依頼事項 ▸
A. 上戸田氷川神社の力石についての引用文から、「札には「資料⑫ 本町東助」となっていますが、」を含む箇所から始めて「下記のへいへいさんのブログから、写真をお借りしました。」で終わる部分を、一字も変えずに引用してもらえますか？
B. 次の(i)〜(iii)は、上戸田氷川神社の力石についての引用文の内容と合っていますか？それぞれ「はい」か「いいえ」で答え、判断の決め手となる本文の言葉をそのまま引用してください。
(i) 新たな設置場所の左の石は「三ノ宮卯之助」「大盤石」である。
(ii) 新たな設置場所の右の石は、札のとおり本町東助が持った石である。
(iii) 「資料⑥」の札にある「五十貫目余」の表記は正しい。

╭─ 引用文

元の場所にいたころの「本町東助」の刻字石です。(赤丸)
保存前の上戸田氷川神社3
埼玉県戸田市上戸田3‐20‐11 上戸田氷川神社

新たな設置場所がこちら。
右側の石の説明には「本町東助」とありますが、これ、違うんです。


上戸田氷川保存6

ちなみに、
左の石は「三ノ宮卯之助」「大盤石」です。

卯之助の「大盤石」は、元はここにありました。(赤丸)
保存前の上戸田氷川神社1

さて、問題の右の石です。
札には「資料⑫ 本町東助」となっていますが、
この石は「代地由五郎」が持った石なんです。

最初の写真の「本町東助石」と比べると、違いがはっきりわかります。
「東助石」はその隣の「資料⑬」と書かれた石なんです。

代地由五郎が持った石、もうひとつご覧ください。
下記のへいへいさんのブログから、写真をお借りしました。


「上戸田氷川神社の力石」">「上戸田氷川神社の力石」

「龜遊石 御蔵前代地 由五郎持之」

亀遊ぶ石

「龜遊石」の元の場所はこちら。(赤丸)

保存前の上戸田氷川神社2

そしてもう一つ、説明の札と石があわない箇所がありました。
これには手こずりました。

※斎藤氏やへいへいさんの情報頼みで、うまく把握できなかったのです。
 現地へ行かない弱点が露呈しました。

最初斎藤氏から、
「資料⑤」と「資料⑥」の石は逆に置かれていたと知らされたけれど、
写真がなかったので、
へいへいさんが個別に撮影した写真とにらめっこしたのです。

でも、
石と説明はピッタシで、どこも間違ってはいません。


下の写真は、「資料⑤」「奉納 五拾貫目 上戸田村 八五郎」

斎藤さんに「あってますよー」と伝えても「違ってます」って言うし。??
へいへい50貫目資料

「資料⑥」も、「奉納 五拾貫目余 上戸田 清次郎」で合っています。
ただし、札の「五十貫目余」の「五十」は間違いで、正しくは「五拾」です。

斎藤氏が言う「石の置き違い」ってなんなのよと、
うんうん唸ってハタと気づきました。

去年の斎藤さんのメールにあったひと言を思い出しました。

╰─
╭─ 提示リスト

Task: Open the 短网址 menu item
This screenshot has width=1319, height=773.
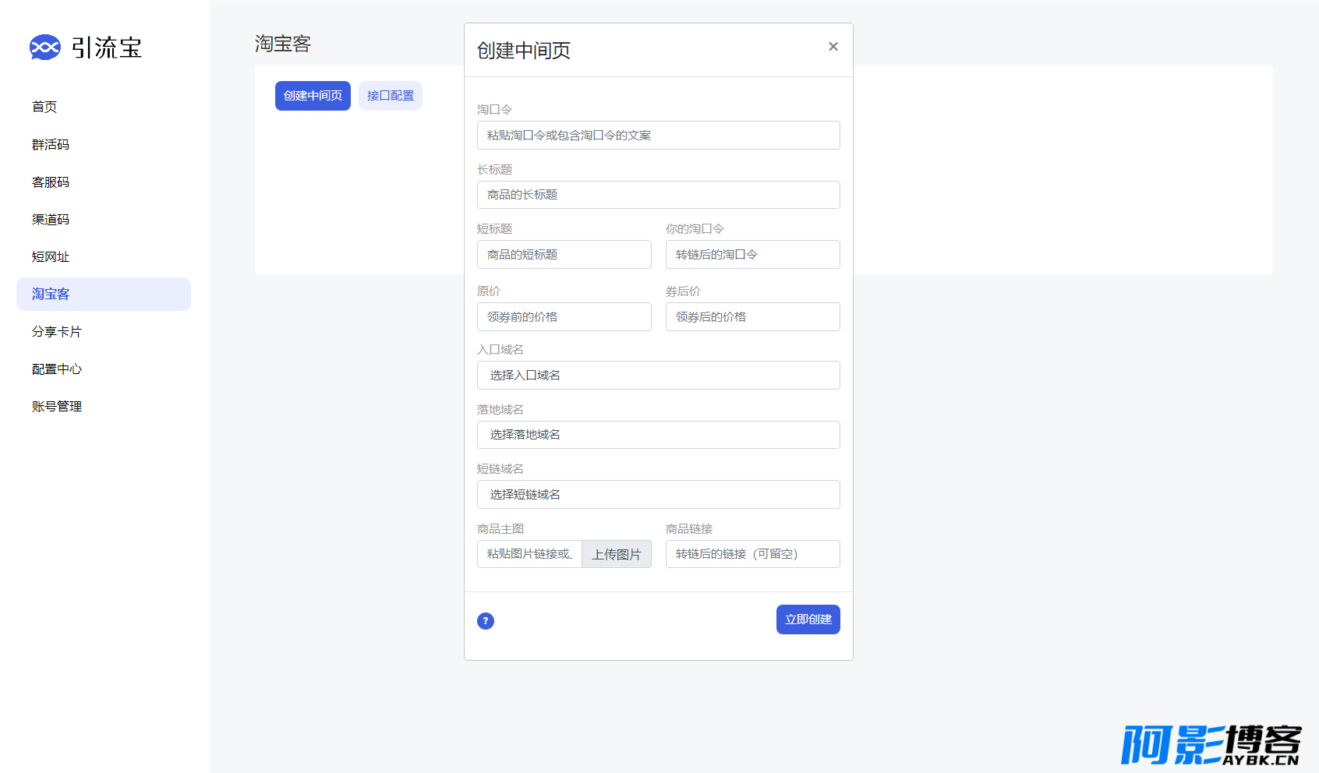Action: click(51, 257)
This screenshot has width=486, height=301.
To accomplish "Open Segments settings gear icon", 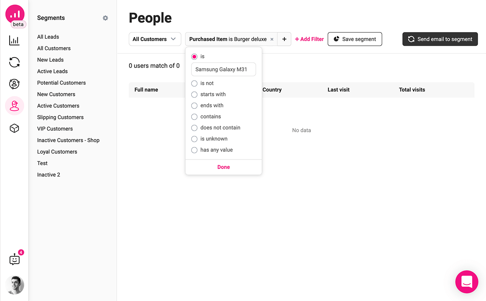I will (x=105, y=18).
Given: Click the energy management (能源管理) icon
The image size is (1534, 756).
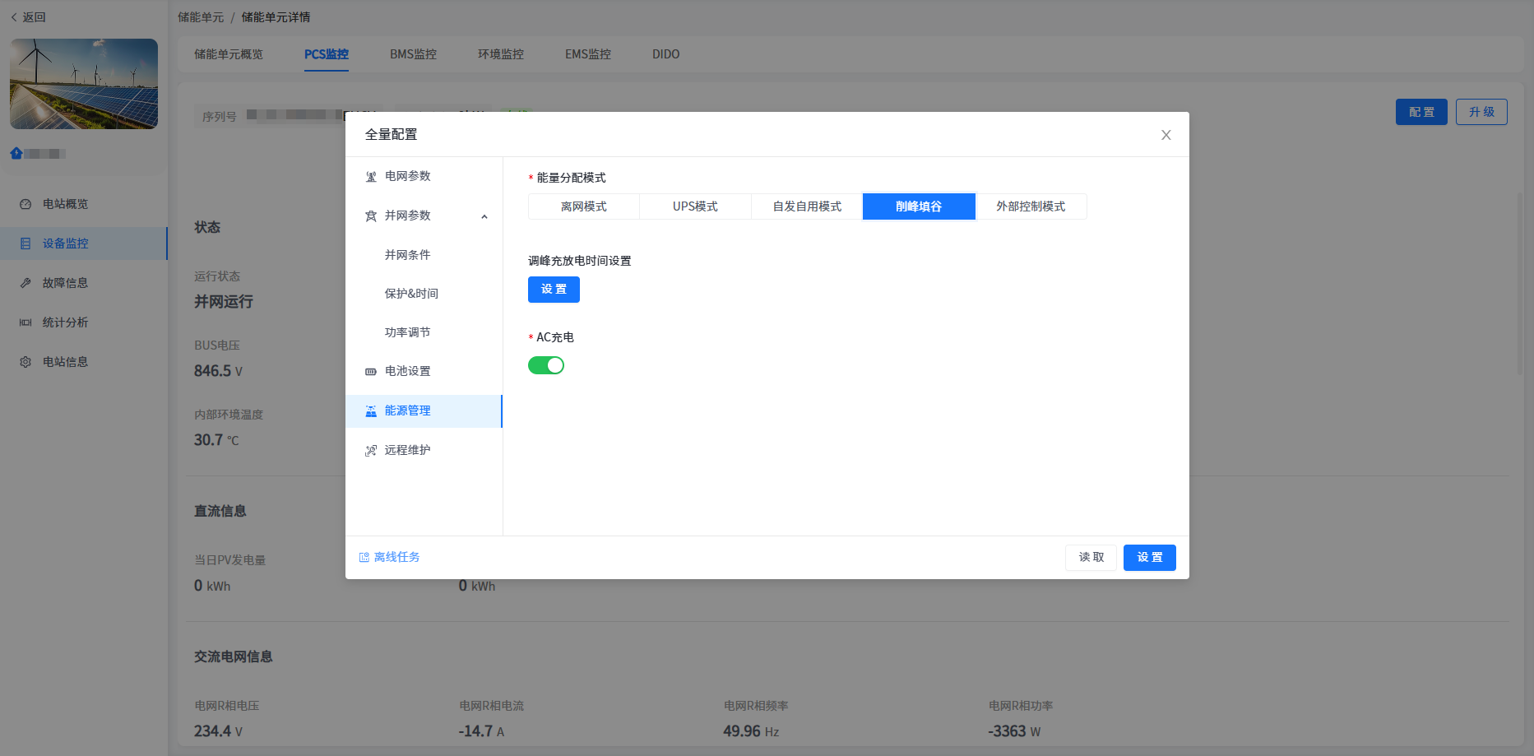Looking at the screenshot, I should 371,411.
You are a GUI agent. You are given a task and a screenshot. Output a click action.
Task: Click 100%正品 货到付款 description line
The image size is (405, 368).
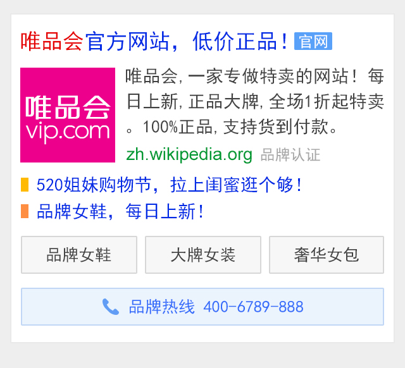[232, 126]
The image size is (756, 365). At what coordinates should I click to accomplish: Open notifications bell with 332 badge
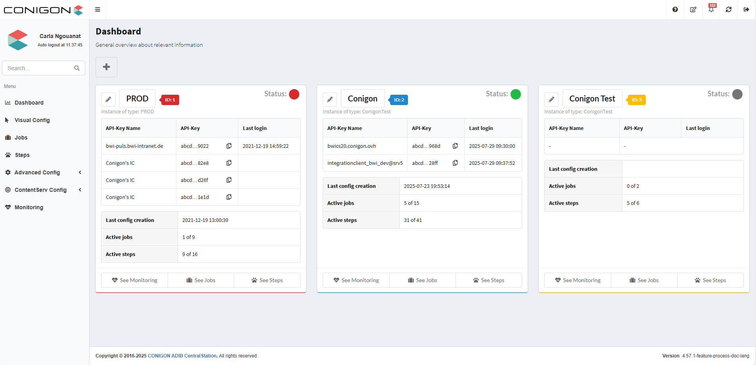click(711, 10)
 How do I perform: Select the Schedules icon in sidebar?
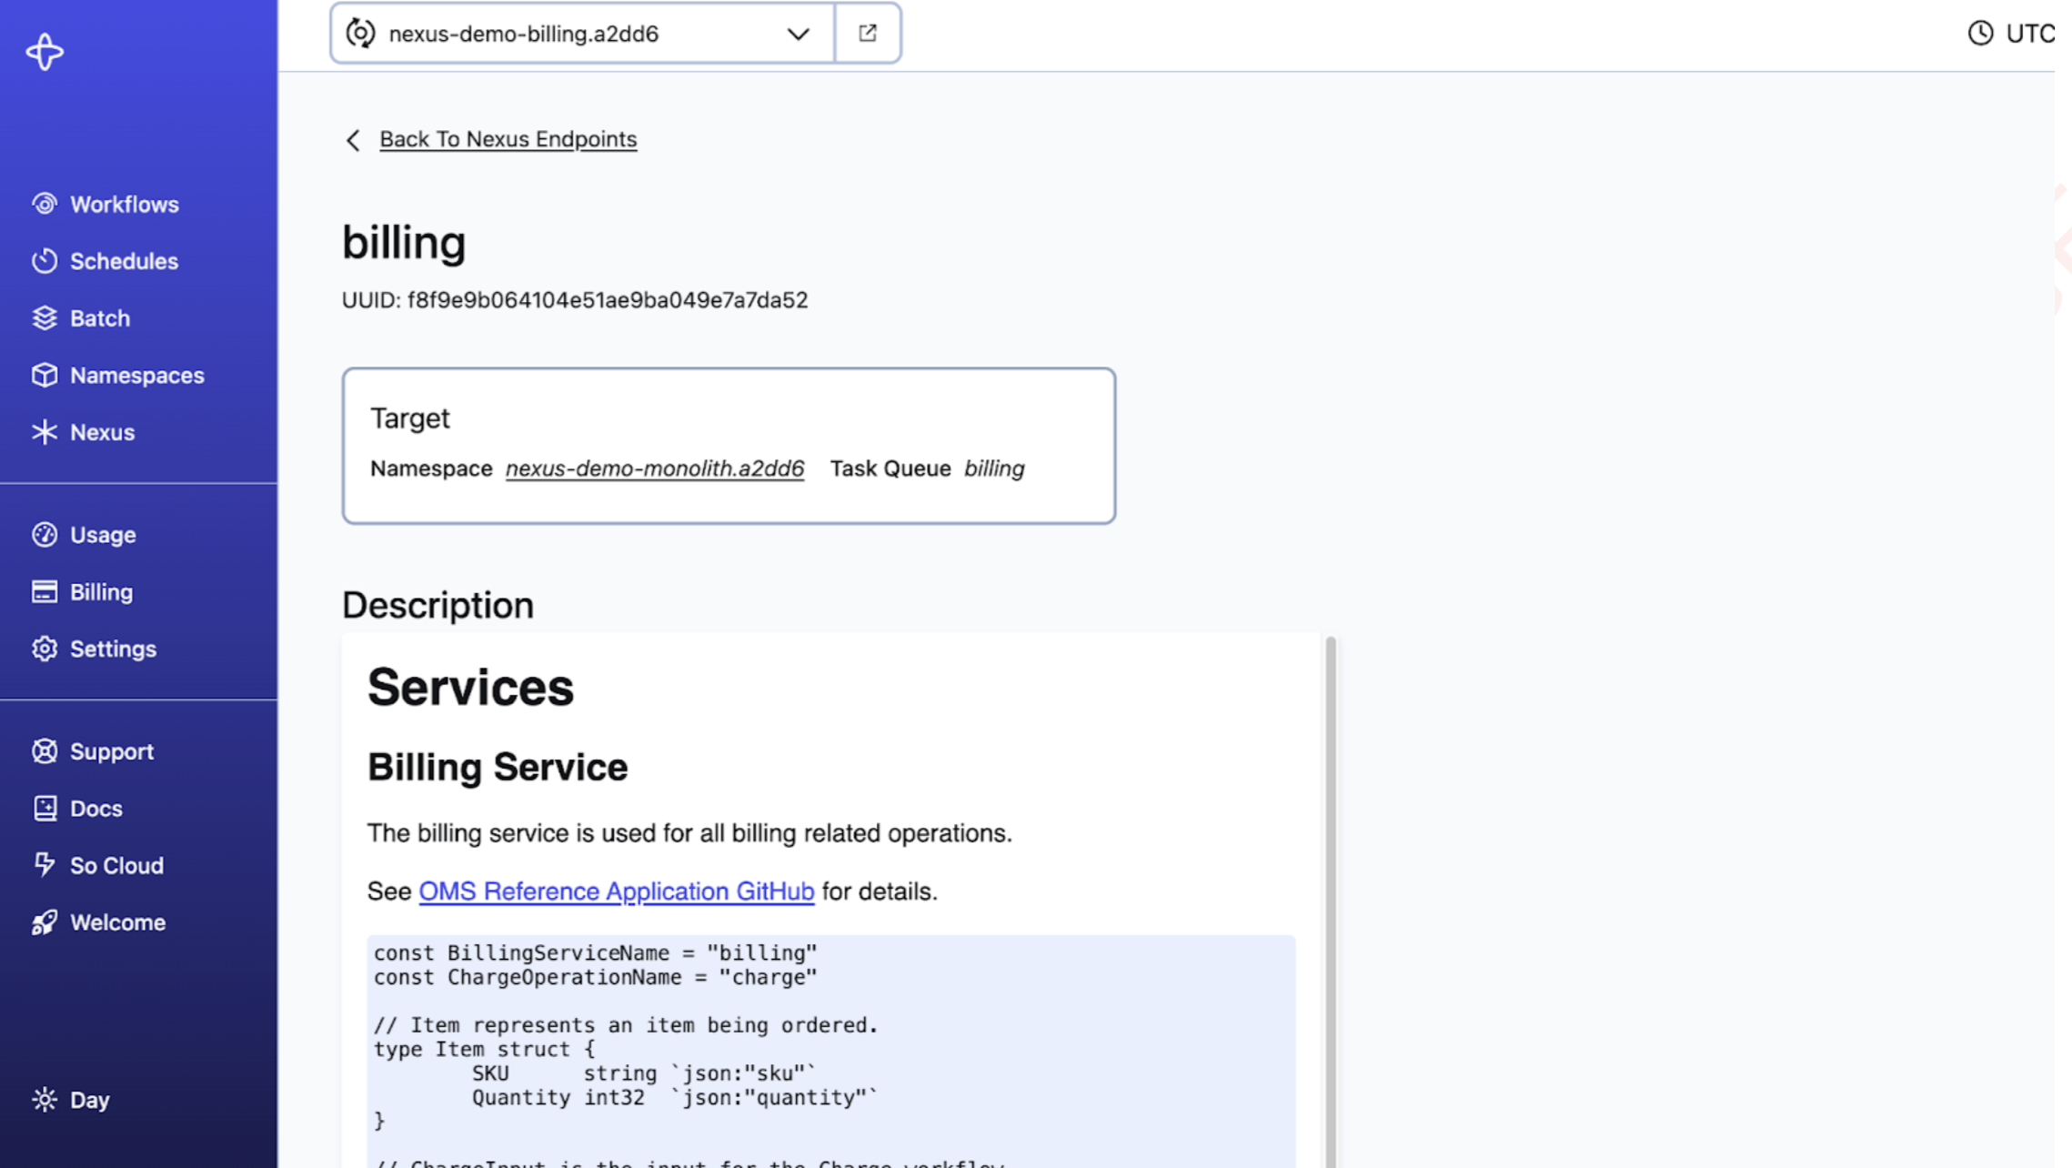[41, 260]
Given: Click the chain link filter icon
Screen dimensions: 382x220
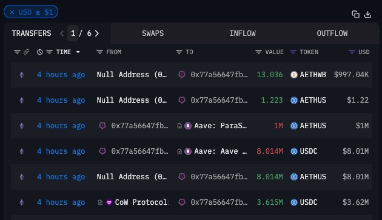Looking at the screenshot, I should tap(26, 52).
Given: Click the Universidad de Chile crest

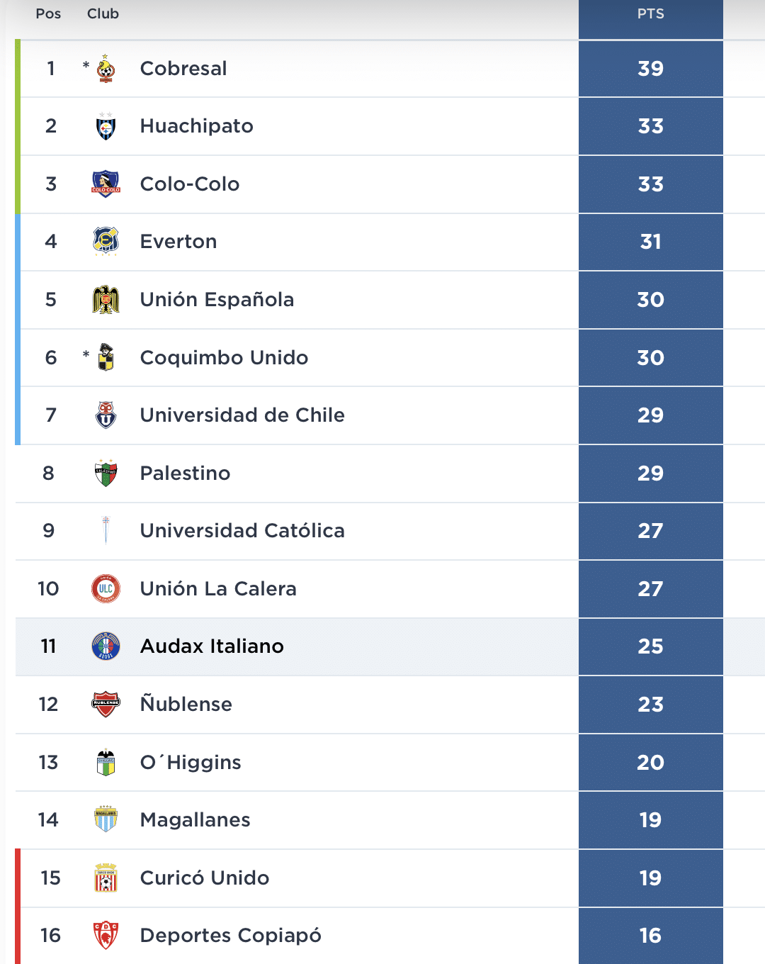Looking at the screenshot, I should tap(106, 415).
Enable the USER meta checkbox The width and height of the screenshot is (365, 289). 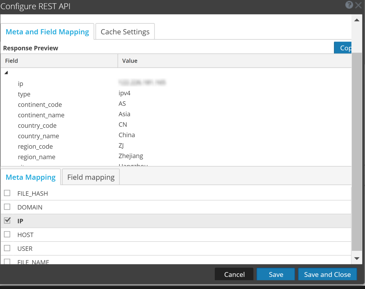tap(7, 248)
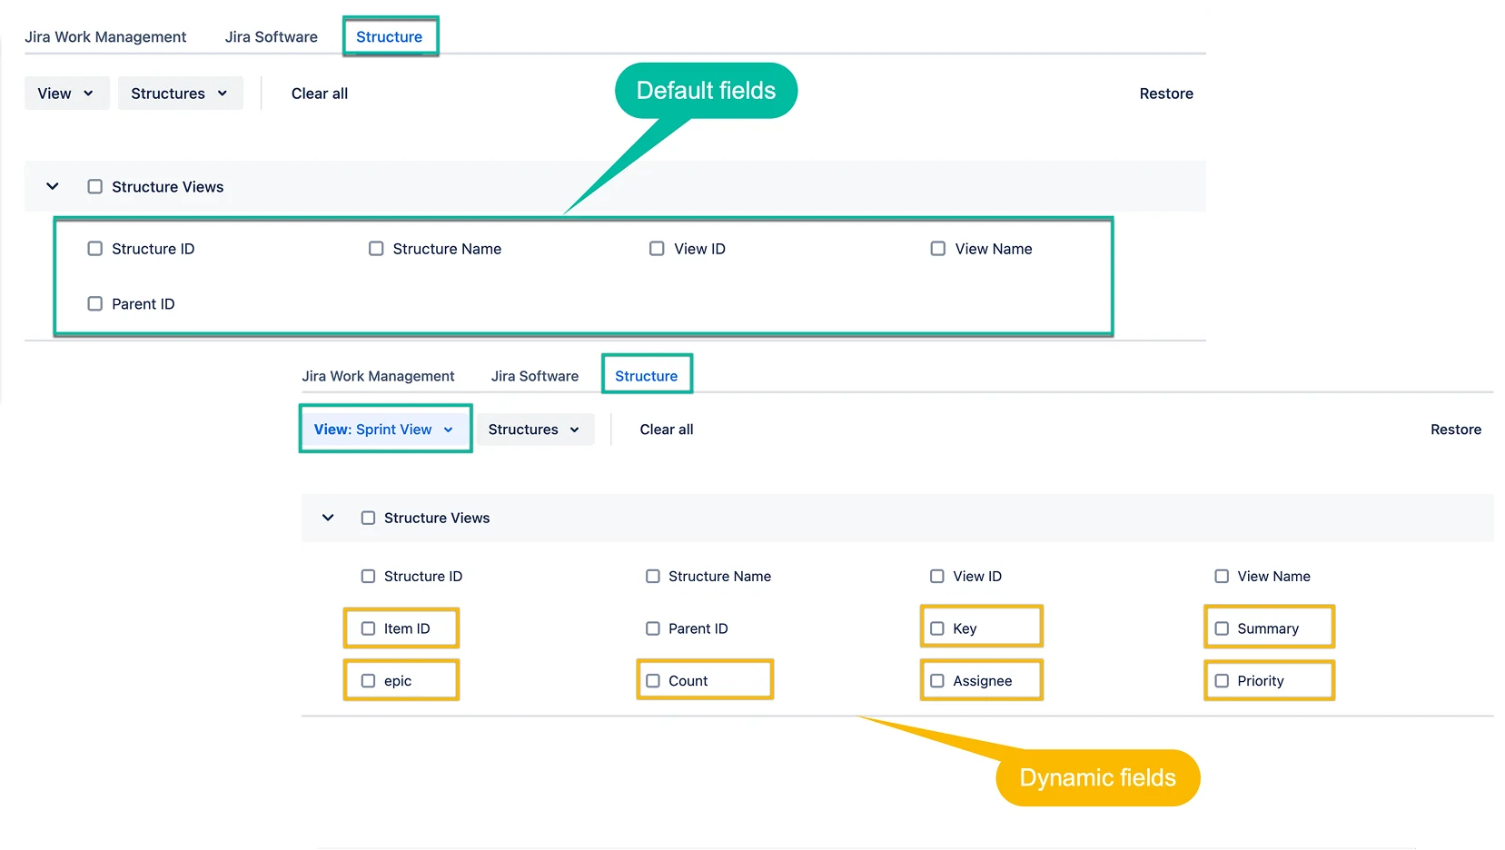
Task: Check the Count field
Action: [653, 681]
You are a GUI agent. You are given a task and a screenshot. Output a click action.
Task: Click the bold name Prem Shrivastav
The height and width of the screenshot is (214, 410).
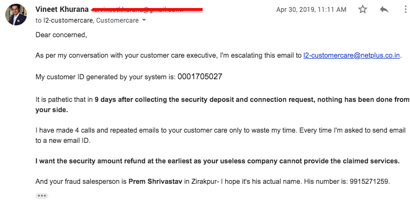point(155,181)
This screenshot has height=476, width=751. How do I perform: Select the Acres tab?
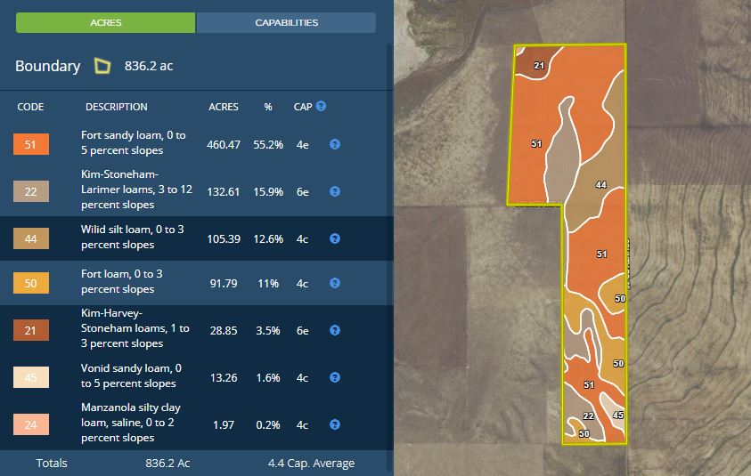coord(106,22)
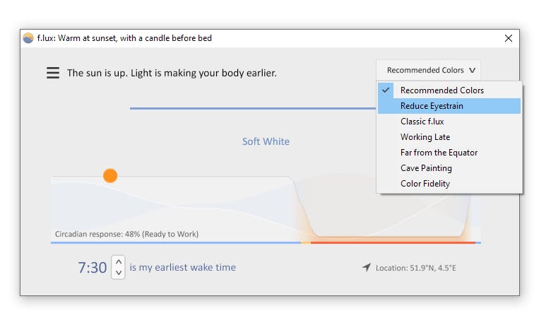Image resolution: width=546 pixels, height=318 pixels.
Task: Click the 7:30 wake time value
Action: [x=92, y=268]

╰─

解答一覧 ▸
A.
札には「資料⑫ 本町東助」となっていますが、
この石は「代地由五郎」が持った石なんです。

最初の写真の「本町東助石」と比べると、違いがはっきりわかります。
「東助石」はその隣の「資料⑬」と書かれた石なんです。

代地由五郎が持った石、もうひとつご覧ください。
下記のへいへいさんのブログから、写真をお借りしました。

B.
(i) はい。『左の石は「三ノ宮卯之助」「大盤石」です。』
(ii) いいえ。『この石は「代地由五郎」が持った石なんです。』
(iii) いいえ。『ただし、札の「五十貫目余」の「五十」は間違いで、正しくは「五拾」です。』